Source extract ::

====

On May 6th, 2019, the UN released a report by the Intergovernmental Science-Policy Platform on Biodiversity and Ecosystem Services, warning that nature is declining globally at rates unprecedented in human history. The pace of species extinction is accelerating, gravely impacting people across the world. The report emphasizes the need to improve and strengthen practices of care between humans and the natural world by recognizing the positive contributions of women, and indigenous communities in particular, to nurturing human relations with the environment and to regenerative sustainability.
It recommends incorporating indigenous wisdom, values, and technology into conservation, restoration, and sustainable use of land and resources, as well as including indigenous peoples, women, and local communities in environmental governance.
PROJECTS
Bernie Krause, Lincoln Meadow at Yuba Pass, California Geophony sound, 1988, 1999
Location: 39°35’29.26”N/120°30’02.53”W
Habitat: Sub-tropical forest
Season: Spring
Climate: Sub-tropical coastal rainforest
Weather: Clear/partly cloudy (80.6°F)
About a three-and-a-half hour drive east of San Francisco, at an altitude of nearly 7,000 feet in the Sierra Nevada mountains, is a spectacular sub-alpine meadow surrounded by ponderosa pine, juniper, and lodgepole pine trees with a clear mountain stream bisecting the habitat. When I first began recording there in the early 1980s, the site was an old-growth habitat that, while accessible to hikers and skiers, had not undergone any significant changes over time. Then, in 1988, a logging company convinced local residents that a new tree-cutting protocol they were using, called selective logging (taking out a tree every 65 feet or so — rather than cutting down everything in sight), would have no negative impact on the environment. While the local residents accepted their explanation, I remained skeptical and asked the company representatives if I might record at the site before and after their activity. Permission granted, I recorded the dawn chorus in mid-June of 1988, before logging later that summer, and, again in 1989, a year after the company’s action. To the human eye and any frame of a camera, the site appeared as if there had been no change. That observation, by itself, would have supported the logging company’s claim that there was no environmental impact from their activity. However, the difference to both the ear supported by a visual image of the sound in the form of spectrograms is clear. In the 1988 example, the signature of the mountain stream can be seen in the lowest third of the image while the bird vocalizations are visible in the middle third. They typically include, mountain quail, red-breasted and Williamson’s sapsuckers, Townsend’s solitaire, Cassin’s finch, western wood-pewee, Hammond’s flycatcher, hermit and MacGillivray’s warblers, western tanager, Lincoln sparrow, white-crowned sparrow, and the green-tailed towhee.

====

Required task 1 :: In the listing below, duplicate the lines word for word, from the line with "You are a computer-use agent. Image" up to and including the line with "tap(812, 24)".

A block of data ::
====

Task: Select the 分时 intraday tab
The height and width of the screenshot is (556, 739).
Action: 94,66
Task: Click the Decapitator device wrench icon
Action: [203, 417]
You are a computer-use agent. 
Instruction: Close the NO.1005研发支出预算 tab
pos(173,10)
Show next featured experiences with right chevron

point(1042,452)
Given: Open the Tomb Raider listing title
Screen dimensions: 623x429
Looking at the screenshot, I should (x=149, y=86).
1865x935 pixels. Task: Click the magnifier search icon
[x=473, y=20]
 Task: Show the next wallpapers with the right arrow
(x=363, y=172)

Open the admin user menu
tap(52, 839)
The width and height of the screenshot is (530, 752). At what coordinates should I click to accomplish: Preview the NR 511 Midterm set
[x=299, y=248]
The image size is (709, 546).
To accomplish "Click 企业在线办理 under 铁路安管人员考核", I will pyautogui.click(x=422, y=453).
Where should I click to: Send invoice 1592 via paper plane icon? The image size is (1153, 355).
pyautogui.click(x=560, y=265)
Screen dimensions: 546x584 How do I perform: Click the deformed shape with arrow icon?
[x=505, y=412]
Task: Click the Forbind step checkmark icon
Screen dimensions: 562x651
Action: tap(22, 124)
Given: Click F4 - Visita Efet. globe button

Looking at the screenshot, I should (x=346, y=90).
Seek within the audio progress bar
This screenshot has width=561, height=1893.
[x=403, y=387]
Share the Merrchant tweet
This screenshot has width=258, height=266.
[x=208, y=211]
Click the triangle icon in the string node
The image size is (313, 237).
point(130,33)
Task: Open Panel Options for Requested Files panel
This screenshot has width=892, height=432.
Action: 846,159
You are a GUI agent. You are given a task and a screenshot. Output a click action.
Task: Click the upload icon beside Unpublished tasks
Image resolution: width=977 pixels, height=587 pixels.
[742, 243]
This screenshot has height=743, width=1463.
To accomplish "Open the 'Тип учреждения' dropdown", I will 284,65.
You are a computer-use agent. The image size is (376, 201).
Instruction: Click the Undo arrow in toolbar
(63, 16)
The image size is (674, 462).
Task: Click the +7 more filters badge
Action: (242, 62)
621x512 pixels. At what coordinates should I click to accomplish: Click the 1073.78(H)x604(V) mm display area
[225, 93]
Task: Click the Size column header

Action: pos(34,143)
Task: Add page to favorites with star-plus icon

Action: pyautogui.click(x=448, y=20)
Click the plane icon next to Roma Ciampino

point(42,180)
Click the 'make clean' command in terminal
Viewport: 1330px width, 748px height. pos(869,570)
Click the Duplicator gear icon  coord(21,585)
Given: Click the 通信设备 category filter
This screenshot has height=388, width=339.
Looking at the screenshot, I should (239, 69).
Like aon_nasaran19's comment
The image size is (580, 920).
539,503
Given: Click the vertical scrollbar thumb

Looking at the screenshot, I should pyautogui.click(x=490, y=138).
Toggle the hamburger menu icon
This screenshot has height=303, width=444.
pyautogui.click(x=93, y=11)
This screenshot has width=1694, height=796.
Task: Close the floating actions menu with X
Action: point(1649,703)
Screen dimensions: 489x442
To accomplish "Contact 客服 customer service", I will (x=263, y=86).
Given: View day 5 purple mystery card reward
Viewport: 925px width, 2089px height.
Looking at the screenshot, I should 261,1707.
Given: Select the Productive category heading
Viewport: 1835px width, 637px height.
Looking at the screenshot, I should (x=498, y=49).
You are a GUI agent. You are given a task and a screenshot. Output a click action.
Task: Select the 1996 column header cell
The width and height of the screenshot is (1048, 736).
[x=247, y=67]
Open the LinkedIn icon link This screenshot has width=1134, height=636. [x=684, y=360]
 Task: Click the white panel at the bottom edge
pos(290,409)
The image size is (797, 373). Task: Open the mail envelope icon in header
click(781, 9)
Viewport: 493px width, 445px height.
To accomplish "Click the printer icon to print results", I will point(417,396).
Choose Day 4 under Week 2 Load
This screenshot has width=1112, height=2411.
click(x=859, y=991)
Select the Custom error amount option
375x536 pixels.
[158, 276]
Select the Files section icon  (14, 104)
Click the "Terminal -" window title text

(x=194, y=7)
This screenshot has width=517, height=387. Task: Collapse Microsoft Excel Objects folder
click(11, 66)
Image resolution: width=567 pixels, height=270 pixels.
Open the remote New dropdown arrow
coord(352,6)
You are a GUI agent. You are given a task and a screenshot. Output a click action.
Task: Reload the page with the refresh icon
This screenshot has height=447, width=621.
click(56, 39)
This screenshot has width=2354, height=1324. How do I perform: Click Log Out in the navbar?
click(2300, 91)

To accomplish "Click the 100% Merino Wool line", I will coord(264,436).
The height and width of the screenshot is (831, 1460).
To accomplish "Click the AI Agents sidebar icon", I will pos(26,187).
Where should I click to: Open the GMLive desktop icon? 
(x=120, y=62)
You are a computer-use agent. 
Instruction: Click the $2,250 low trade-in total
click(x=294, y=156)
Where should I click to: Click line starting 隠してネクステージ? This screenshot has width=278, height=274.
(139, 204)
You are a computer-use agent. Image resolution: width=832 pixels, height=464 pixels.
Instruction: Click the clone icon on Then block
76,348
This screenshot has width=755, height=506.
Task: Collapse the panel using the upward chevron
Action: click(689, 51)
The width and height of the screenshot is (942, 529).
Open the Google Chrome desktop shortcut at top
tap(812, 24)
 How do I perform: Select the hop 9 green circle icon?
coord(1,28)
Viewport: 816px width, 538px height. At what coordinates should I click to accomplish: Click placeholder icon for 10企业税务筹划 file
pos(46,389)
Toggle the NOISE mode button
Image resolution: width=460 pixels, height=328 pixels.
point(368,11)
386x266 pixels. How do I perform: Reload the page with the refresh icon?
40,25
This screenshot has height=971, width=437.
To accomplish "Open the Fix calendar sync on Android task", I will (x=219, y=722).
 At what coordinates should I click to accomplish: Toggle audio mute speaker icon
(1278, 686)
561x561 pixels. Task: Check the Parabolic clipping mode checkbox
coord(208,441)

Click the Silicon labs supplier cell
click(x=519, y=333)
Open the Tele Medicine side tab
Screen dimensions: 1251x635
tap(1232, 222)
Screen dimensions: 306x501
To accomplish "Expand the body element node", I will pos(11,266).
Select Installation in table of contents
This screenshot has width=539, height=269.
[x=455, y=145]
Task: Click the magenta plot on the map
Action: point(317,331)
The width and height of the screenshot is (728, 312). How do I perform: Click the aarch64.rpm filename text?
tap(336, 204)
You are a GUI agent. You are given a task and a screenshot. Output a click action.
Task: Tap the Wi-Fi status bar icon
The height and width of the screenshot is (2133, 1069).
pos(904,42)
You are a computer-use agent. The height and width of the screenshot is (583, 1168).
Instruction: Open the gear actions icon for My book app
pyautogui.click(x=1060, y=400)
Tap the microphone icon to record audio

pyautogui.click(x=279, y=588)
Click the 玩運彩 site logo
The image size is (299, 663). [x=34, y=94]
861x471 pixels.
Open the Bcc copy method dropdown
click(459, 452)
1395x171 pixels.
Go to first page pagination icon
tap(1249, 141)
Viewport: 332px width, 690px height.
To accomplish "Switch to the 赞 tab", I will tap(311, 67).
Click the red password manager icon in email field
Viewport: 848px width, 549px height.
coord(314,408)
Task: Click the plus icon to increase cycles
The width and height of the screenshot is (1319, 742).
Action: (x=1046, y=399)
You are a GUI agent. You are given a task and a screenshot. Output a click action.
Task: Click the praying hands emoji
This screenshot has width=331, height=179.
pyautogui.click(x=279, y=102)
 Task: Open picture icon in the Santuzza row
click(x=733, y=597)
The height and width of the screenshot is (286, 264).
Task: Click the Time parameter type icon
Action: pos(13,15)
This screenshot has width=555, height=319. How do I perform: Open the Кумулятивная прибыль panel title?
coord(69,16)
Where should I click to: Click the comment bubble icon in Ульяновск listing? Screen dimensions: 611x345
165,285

====

Required task 2 :: Set down the passage from the biodiversity text verbatim, from "On May 6th, 2019, the" up to and including "to regenerative sustainability.".

Final answer 1 ::
You are a computer-use agent. Image resolution: width=832 pixels, height=464 pixels.
Instruction: Click the clone icon on Then block
76,348
This screenshot has width=755, height=506.
Task: Collapse the panel using the upward chevron
Action: click(689, 51)
The width and height of the screenshot is (942, 529).
Open the Google Chrome desktop shortcut at top
tap(812, 24)

Final answer 2 ::
On May 6th, 2019, the UN released a report by the Intergovernmental Science-Policy Platform on Biodiversity and Ecosystem Services, warning that nature is declining globally at rates unprecedented in human history. The pace of species extinction is accelerating, gravely impacting people across the world. The report emphasizes the need to improve and strengthen practices of care between humans and the natural world by recognizing the positive contributions of women, and indigenous communities in particular, to nurturing human relations with the environment and to regenerative sustainability.